EXTRACTED TEXT ▸
Microbial Tracking-2 hardware aboard the International Space Station, where it collects samples of the microbes and viruses floating in the air. Image courtesy of NASA.

Making waves on the space station

Each year, the president of the United States selects an elite group of scientists and engineers at the beginning of their independent research careers to receive the Presidential Early Career Award for Scientists and Engineers. This is the highest honor given by the U.S. government to outstanding science, technology, engineering and mathematics (STEM) professionals at this point in their professions.

David Smith from NASA is one of this year's winners. He plays a role on a team with Crystal Jaing , a researcher from Lawrence Livermore National Laboratory, that is investigating microbiology on the space station in a project called Microbial Tracking-2. “Our goal is to identify any correlations of the microbiome community between what is in the space station versus what’s on the astronauts to see if there is any microbial transfer and the potential impacts to crew health,” Jaing said.

While Smith’s previous research was based within our atmosphere, he shared an interest with Jaing in detecting microorganisms in challenging environments. “My work in graduate school was finding microbial signals in the upper atmosphere,” Smith said. “When Crystal put together this proposal, we knew that some of those microbes would also be floating around in spacecraft air. We thought we would bring some of the methodology from the open atmosphere here on Earth to the station.”


New research by LLNL scientists shows that solar cell efficiency can improve by using metal nanowire meshes that provide high transmissivity and high electrical connectivity. Image by Creative Commons.

ArRays to improve solar cells

Transparent electrodes are a critical component of solar cells and electronic displays. To collect electricity in a solar cell or inject electricity for a display, you need a conductive contact, like a metal, but you also need to be able to let light in (for solar cells) or out (for displays).

Metal is opaque, so the current techniques use metal oxides, most often indium tin oxide — a near-critical rare earth metal — as the conductive contact. Because supplies of this rare earth metal are limited, Lawrence Livermore National Laboratory researchers have turned to ordered metal nanowire meshes that provide high transmissivity (due to the small diameters of the nanowires), high electrical connectivity (due to the many contact points in the mesh) and use more common elements.

TO DO ▸
**a.** According to the science news excerpt, which material do current techniques most often use as the conductive contact?
**b.** Reproduce word for word the section of the science news excerpt that begins with the words containing "New research by" and ends with "by Creative Commons.".
Rely on the science news excerpt alone.

LISTED RECORDS ▸
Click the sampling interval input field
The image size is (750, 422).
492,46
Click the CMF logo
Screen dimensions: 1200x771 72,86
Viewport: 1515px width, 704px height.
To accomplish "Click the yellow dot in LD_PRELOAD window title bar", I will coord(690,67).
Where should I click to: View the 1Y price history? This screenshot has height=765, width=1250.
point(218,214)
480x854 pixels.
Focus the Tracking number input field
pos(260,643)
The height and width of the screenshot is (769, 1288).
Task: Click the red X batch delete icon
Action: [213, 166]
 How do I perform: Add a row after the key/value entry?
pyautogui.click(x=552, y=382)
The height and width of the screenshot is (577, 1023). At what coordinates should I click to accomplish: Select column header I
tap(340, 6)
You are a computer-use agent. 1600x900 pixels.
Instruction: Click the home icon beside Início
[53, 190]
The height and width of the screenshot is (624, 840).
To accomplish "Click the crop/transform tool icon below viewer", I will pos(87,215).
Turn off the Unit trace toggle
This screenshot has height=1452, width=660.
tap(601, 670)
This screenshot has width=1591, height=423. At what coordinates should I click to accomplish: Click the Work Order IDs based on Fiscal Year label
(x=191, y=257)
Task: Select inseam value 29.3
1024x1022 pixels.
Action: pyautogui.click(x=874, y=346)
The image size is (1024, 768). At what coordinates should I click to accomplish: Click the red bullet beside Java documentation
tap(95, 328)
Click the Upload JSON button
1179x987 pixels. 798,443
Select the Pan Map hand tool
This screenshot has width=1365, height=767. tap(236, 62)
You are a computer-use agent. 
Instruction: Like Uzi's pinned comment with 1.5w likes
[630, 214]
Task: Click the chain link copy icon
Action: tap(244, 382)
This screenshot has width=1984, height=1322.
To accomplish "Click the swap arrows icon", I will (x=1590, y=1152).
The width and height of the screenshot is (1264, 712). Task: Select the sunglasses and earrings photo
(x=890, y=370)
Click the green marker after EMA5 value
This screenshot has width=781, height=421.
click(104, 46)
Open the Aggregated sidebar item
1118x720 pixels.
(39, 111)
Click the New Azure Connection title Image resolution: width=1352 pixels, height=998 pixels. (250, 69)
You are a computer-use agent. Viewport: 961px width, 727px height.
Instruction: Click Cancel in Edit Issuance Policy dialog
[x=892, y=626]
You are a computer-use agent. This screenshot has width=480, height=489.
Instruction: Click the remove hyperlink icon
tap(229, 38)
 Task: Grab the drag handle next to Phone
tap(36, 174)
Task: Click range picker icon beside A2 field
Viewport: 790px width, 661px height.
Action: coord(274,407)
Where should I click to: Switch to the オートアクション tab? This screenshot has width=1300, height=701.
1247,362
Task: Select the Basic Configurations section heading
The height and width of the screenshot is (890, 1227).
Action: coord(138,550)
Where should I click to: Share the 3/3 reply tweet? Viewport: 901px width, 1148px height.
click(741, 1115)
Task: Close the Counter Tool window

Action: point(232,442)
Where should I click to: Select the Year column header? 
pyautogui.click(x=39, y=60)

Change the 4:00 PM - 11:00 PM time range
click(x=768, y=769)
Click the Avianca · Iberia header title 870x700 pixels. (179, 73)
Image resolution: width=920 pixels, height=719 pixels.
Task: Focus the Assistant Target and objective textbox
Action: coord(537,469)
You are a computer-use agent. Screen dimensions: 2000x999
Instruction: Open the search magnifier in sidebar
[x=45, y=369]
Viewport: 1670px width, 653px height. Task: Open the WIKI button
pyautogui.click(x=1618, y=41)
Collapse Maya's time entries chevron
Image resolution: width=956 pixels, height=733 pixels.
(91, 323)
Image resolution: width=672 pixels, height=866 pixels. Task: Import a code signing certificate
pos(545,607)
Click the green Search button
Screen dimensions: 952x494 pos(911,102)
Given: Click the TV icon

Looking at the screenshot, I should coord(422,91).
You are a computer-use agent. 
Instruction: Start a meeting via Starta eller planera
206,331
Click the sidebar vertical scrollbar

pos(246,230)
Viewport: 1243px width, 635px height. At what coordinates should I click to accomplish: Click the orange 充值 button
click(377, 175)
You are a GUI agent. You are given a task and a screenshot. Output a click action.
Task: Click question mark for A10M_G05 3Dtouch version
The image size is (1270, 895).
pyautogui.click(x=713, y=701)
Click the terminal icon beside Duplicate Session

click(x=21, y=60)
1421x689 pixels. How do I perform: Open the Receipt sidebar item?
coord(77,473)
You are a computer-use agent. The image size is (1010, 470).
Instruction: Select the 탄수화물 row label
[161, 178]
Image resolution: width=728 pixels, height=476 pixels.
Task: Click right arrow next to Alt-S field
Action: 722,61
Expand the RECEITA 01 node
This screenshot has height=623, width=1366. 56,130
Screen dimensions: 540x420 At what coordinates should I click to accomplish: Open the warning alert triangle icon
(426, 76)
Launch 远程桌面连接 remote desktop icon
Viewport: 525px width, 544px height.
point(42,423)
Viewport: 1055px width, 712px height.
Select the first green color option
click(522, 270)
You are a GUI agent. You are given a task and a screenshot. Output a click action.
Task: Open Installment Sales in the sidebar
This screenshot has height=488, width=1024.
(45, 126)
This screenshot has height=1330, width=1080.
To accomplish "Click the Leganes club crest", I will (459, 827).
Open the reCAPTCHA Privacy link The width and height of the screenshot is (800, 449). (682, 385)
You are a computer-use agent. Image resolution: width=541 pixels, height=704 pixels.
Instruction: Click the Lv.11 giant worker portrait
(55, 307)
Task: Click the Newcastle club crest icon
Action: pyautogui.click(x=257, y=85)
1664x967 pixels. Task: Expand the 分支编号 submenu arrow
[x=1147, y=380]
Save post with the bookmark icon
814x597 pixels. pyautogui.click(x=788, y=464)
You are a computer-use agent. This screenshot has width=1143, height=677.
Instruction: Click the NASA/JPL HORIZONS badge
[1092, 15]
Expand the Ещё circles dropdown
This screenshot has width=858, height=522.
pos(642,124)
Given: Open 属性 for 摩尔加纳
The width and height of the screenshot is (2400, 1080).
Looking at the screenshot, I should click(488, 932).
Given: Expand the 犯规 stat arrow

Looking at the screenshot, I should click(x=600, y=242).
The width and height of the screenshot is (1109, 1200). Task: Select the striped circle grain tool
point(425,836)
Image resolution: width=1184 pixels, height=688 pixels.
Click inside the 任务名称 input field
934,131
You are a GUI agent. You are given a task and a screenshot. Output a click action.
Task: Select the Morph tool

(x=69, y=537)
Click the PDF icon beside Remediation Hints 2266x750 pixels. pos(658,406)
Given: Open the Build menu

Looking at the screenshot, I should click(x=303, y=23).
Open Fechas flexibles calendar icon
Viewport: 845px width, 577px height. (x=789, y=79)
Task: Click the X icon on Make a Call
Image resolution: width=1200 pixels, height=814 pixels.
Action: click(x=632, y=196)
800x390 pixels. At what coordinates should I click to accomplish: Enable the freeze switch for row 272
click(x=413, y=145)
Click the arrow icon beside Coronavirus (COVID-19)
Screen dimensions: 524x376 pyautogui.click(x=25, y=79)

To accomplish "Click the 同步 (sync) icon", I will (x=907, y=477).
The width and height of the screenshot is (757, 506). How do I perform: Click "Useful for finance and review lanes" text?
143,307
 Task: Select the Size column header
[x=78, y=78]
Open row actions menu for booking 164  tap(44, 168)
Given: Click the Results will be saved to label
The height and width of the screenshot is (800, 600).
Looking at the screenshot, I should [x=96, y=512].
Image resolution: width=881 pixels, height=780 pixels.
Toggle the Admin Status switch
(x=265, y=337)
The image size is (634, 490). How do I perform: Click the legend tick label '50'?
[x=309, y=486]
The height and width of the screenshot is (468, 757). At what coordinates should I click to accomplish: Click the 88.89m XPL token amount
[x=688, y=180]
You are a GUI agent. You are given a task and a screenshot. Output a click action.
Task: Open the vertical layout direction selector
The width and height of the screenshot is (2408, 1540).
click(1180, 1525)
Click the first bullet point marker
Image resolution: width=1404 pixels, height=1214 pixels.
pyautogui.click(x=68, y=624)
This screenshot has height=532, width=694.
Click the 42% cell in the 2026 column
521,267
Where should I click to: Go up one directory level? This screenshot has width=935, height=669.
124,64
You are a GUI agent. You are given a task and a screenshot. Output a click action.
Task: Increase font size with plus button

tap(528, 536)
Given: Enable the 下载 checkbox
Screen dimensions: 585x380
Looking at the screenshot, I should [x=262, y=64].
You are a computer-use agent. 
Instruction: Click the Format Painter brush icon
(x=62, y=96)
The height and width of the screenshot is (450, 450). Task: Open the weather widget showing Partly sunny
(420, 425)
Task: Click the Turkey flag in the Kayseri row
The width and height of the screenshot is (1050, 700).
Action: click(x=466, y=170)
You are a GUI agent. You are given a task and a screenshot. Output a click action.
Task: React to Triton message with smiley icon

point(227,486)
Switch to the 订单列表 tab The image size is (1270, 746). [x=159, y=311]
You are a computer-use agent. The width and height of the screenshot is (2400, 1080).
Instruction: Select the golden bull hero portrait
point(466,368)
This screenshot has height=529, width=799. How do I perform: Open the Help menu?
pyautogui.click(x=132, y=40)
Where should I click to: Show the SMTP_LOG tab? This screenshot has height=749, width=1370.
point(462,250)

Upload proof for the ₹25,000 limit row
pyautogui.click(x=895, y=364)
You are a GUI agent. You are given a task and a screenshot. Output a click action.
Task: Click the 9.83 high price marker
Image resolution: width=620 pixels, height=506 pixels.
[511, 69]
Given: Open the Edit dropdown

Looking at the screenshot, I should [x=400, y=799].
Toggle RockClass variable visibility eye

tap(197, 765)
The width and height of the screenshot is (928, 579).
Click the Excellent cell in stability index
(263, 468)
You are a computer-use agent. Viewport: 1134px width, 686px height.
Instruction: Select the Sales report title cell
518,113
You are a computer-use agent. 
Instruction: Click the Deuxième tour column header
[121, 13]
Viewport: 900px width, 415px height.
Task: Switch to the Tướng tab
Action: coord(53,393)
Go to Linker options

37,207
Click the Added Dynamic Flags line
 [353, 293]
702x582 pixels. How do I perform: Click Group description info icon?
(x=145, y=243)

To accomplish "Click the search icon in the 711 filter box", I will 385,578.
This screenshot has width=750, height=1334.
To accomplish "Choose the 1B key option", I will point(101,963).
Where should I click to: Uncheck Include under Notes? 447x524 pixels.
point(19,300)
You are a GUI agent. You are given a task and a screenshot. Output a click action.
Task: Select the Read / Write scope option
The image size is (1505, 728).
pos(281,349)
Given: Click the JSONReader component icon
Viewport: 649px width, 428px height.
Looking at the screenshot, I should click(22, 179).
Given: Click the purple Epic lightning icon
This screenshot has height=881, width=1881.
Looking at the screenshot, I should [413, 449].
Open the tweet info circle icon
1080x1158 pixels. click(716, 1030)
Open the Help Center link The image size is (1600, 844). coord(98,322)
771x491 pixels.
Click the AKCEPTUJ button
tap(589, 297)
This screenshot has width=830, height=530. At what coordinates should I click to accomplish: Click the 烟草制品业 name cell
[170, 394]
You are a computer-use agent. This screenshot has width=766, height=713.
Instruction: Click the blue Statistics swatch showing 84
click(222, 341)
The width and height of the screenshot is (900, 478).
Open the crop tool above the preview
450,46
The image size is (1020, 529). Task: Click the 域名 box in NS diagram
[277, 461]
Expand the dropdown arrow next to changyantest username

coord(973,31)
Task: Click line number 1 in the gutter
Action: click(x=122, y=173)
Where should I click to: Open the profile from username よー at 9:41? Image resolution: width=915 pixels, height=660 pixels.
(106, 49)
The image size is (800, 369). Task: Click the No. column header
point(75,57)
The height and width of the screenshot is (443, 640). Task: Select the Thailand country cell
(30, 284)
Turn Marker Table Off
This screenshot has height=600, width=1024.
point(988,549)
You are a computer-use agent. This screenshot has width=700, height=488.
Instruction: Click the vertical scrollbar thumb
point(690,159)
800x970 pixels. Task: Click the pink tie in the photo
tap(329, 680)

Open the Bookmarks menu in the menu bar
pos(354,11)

ANSWERS FOR EACH ITEM ▸
**a.** Indium tin oxide.

**b.**
New research by LLNL scientists shows that solar cell efficiency can improve by using metal nanowire meshes that provide high transmissivity and high electrical connectivity. Image by Creative Commons.